Rod-like anhydrous V2O5 assembled by tiny nanosheets as a high-performance cathode material for aqueous zinc-ion batteries

Abstract

Aqueous zinc-ion batteries offer a low-cost and high-safety alternative for next-generation electrochemical energy storage, whereas suitable cathode materials remain to be explored. Herein, rod-like anhydrous V₂O₅ derived from a vanadium-based metal–organic framework is investigated. Interestingly, this material is assembled by tiny nanosheets with a large surface area of 218 m² g⁻¹ and high pore volume of 0.96 cm³ g⁻¹. Benefiting from morphological and structural merits, this material exhibits excellent performances, such as high reversible capacity (449.8 mA h g⁻¹ at 0.1 A g⁻¹), good rate capability (314.3 mA h g⁻¹ at 2 A g⁻¹), and great long-term cyclability (86.8% capacity retention after 2000 cycles at 2 A g⁻¹), which are significantly superior to the control sample.

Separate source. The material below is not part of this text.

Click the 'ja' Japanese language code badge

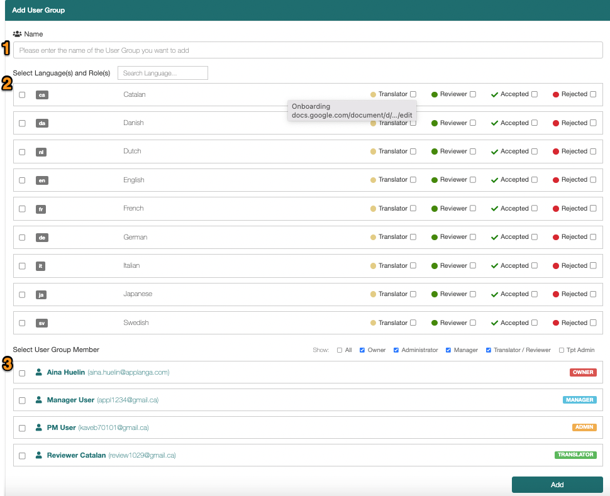[x=42, y=295]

Such great performances are found to derive from high Zn²⁺ ion diffusion coefficient, large contribution of intercalation pseudocapacitance, and fast electrochemical kinetics. The ex situ measurements unveil that the intercalation of Zn²⁺ ion is accompanied by the reversible V⁵⁺ reduction and H₂O incorporation. This work discloses a direction for designing and fabricating high-performance cathode materials for zinc-ion batteries and other advanced energy storage systems.